I most likely have the Hypermobile type of EDS myself. This means that the ligaments and tendons in my body aren't able to do their jobs because they are overstretched. This leads to problems in varying degrees with all of my joints. I have had dislocated joints, joints that won't function properly, circulation problems, and pain disorder (possibly fibromyalgia). However by exercising and listening to what your body's telling you it can greatly help some symptoms. I have had symptoms of EDS since I was very, very young (5 or possibly even younger) however it was dismissed by pediatricians up into my teens. It wasn't until I started researching on my own once I became an adult that I found a reason for what I was told was all in my head as a kid.

 

I hope that this information is useful to some here or at least that you hold onto the knowledge.
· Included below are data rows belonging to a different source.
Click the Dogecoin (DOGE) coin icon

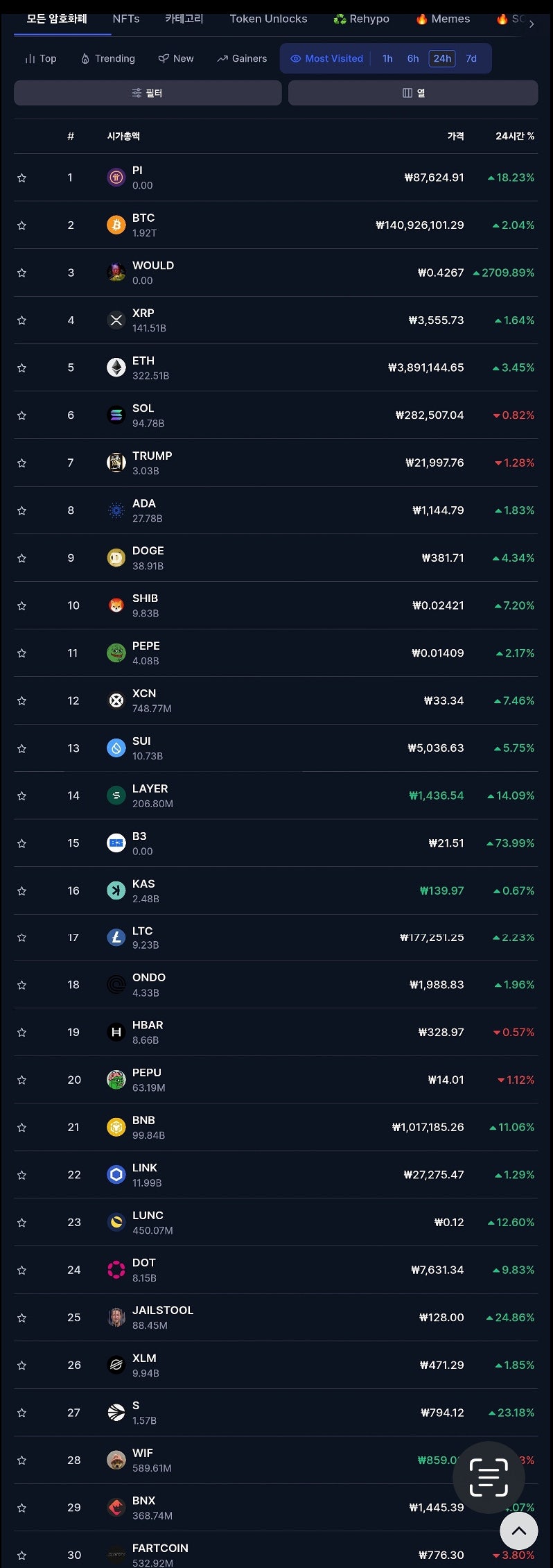click(x=116, y=558)
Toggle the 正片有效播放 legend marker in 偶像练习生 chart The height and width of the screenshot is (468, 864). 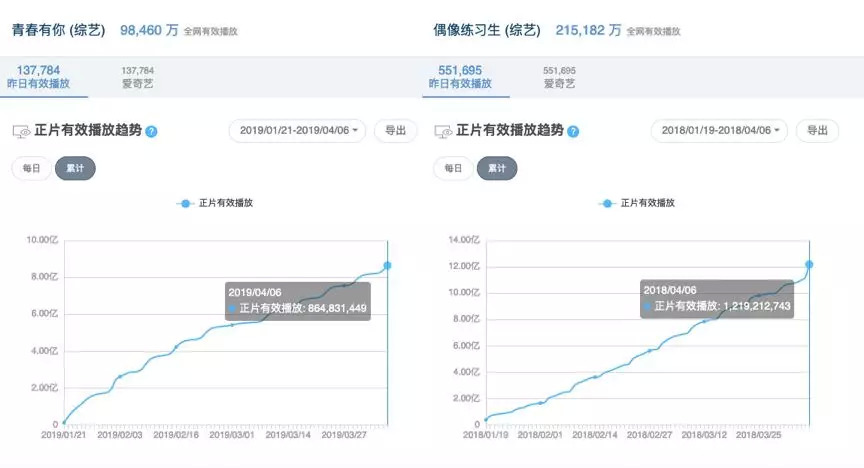click(x=607, y=203)
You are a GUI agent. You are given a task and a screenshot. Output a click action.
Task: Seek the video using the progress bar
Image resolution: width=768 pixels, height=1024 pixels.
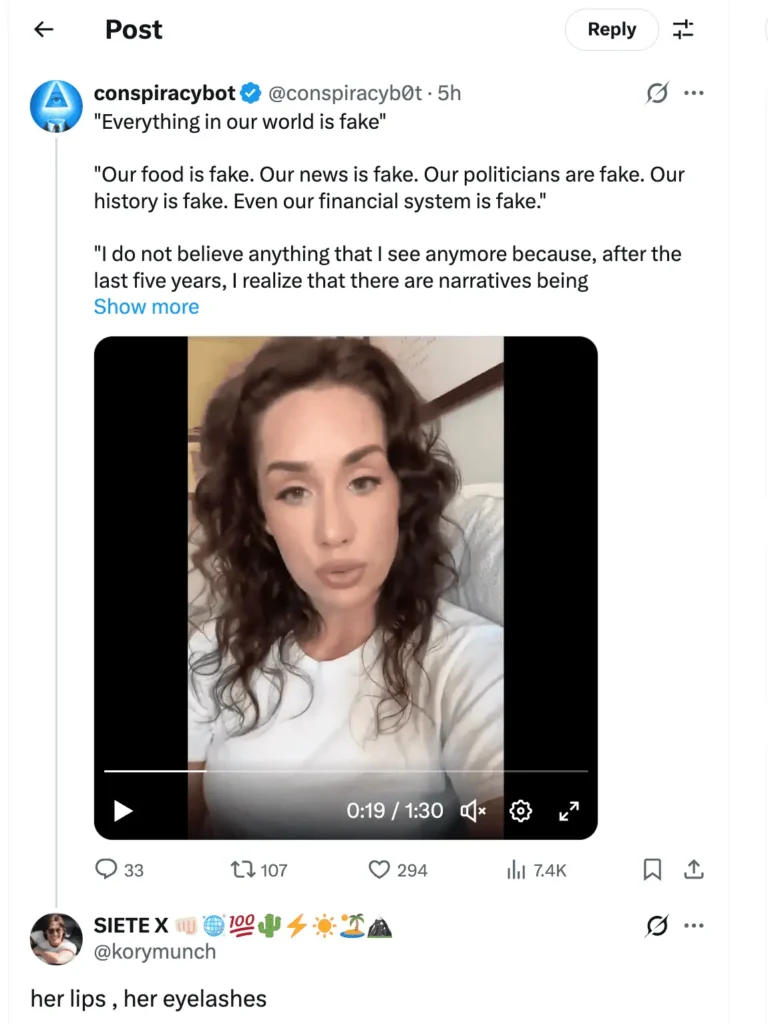(x=344, y=770)
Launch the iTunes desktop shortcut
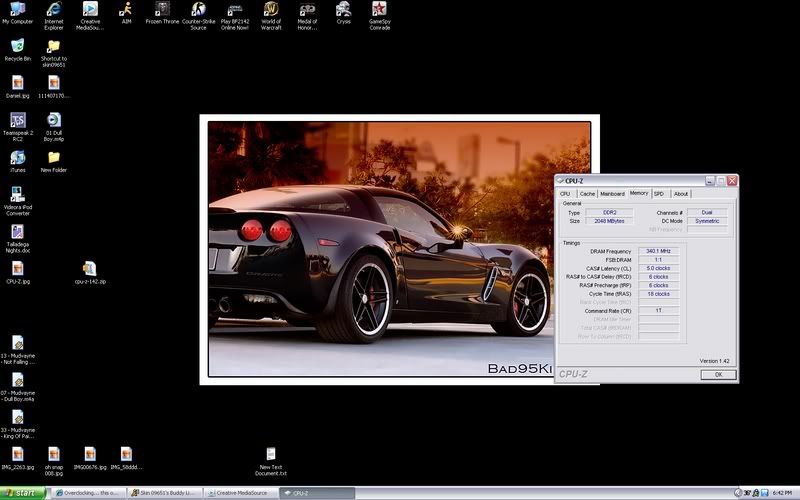The image size is (800, 500). tap(17, 157)
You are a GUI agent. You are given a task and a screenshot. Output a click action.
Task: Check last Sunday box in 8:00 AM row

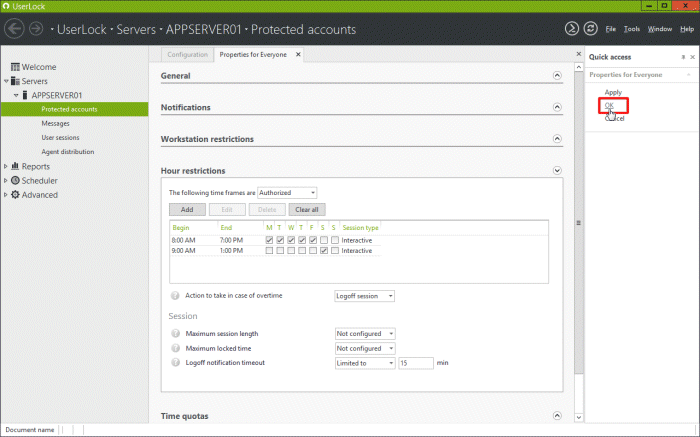(x=334, y=240)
Statistically there should be at least two or three people on this board with this disease if not more. Something to think about.

[Celarisa]

Wow!  What a lot of interesting information.  Thanks for making the second post with a summary of what it's all about...I am indeed one of those people who hates clicking on links!  lol

 

So what sort of treatment options are there for someone with your type of EDS?  And have you found a doctor to corroborate your self-diagnosis?  It is incredibly frustrating to be told there is nothing wrong with you, even though you KNOW there is!  You're right...we know our own bodies best!

 

Good luck with this!  I hope it isn't too difficult for you to live with day to day.

[Taei]

Unfortunately the only specialty that can diagnose most forms of EDS is a geneticist and well, money's tight. And even if I could afford a geneticist the Hypermobile type of EDS (which I most likely have) they have not figured out the exact genetic mutation for yet. Basically they'd put all my symptoms together and IF I can find someone versed enough in what EDS is they will probably come to the same conclusion that I already have.

 

As for treatment options, physical therapy, trying not to stress out your body too much and surgery if necessary. That's about it. The main thing about EDS is in preventing the symptoms from getting worse. The main thing that I've been told before by a previous physical therapist is to work on my muscle strength. Basically my muscles have overcompensated for the laxness of my ligaments throughout my life. So strength training for me is the best prevention and treatment I can get. I have also used various braces throughout my life. This last weekend I actually gave in and got a wrist brace for my right wrist. I also have arch supports in my shoes and while they don't fix things they help a lot. My feet go completely flat when I stand on them. I've also got an ankle brace for my right ankle because I had dislocated it in High School and no one believed me at school, but my dad was too cheap so he popped it back into place when we got home. It has never been right since and will randomly give out on me completely. I will probably get another brace for my left wrist when I get paid on Friday as well.

 

As for day to day living, I usually have a varying degree of discomfort just about every day. Some days I have no pain whatsoever, others I've laid in bed crying until I fell asleep. Those were mainly in my teen years when I really didn't know what was going on. Since then I've learned how to cope with the bad days and make adjustments during my day to make things easier. The worst part of it is that doing common everyday activities can sometimes be exhausting. This can often be seen as laziness, especially in children.

 

The main thing with EDS is learning how to cope with it and how to deal with the different things that it throws at you. Some forms aren't so nice, but I can just hope that I'm not that unlucky. Hopefully one day soon I'll have insurance good enough that I can find out from a geneticist what they can actually tell me. Vascular EDS has a much higher mortality rate than any other form because of the fragility of people's organs but they do know the genetic markers for it so it can be more definitively diagnosed.